Some sentiments and emotional outbursts are better expressed and understood in their native state, unedited. Recall the match with USA during the 2006 FIFA World Cup. Mensah, the Ghana defender, chased after the ball in a bid to retrieve it and avoid a throw in, but he tripped, crashing into the line of spectators. And being the only Ghanaian in a diverse Toronto group of TV viewers, I heard him exclaim, “Adjayne!” I thought, what a true patriot! I also wondered, in a similar situation, what kind of emotional outburst would have come from these privileged unilingual types? “Ouch?” or “Damn?” Somehow these expressions sound contrived coming from an African.

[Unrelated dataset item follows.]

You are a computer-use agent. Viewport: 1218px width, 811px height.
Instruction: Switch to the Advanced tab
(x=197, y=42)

On my last day in Ghana, I drove to Kokrobite, a fishing village about 18km from Accra. When I got to the beach, there was a big haul of fish that had just been offloaded from the canoe. I saw a caucasian woman, late twenties, negotiating a sale with one of the fishermen. I moved closer to pay attention to the sale. Arizona native, she said, and had been in Ghana for three years. I have a negotiating rule, and it has rarely failed me. In transactions of this type, I pay half of what the foreigners pay. This is not racism, it’s market intelligence. I wring it out of the seller. Only this time it did not work. After considering the quantity that Ms. Arizona desired, the seller called out the price, 220 thousand. “Aah! ejala wa chohn,” Ms. Arizona shot back in perfect Ga, without any self-awareness or cuteness. Impressed, I asked her how and why she picked up the language so quickly, and she said she lived with a family that encouraged her to speak Ga, and felt the way to understand the culture and function in it was to embed herself, language included. She closed the transaction at 120, near the 50% rule. When I said “Bye,” she replied in Ga, “Yaa wo odjogbaa.” Let’s hope Ms. Arizona’s gesture of cultural acceptance would be an inspiration to all Ghanaian youth, who will be the community and business leaders of tomorrow.

POSTSCRIPT: Two weeks ago, as this article got ready for publication, I asked a friend, Robert Awuah of Atlanta, Georgia. for editorial input. He had to put me on hold as he explained something to his twelve year old son, in Twi. It was homework time with his son, he told me. I asked him what he thought of the theme of this article, and he shared his own experience on this topic. A few years ago he and his son stayed with a friend in Ghana, and discovered that his friend’s children did not speak Twi. Robert’s son had to teach the lads how to speak twi. In Atlanta, Robert speaks only twi in Ghanaian formal gatherings. Ironically, he said, it is those less equipped than he, who criticize him for not communicating in English. He reminds them that as a college professor, he works exclusively in English, and that should be enough English.

By Lankai Lamptey, Toronto

Views expressed by the author(s) do not necessarily reflect those of GhanaHomePage.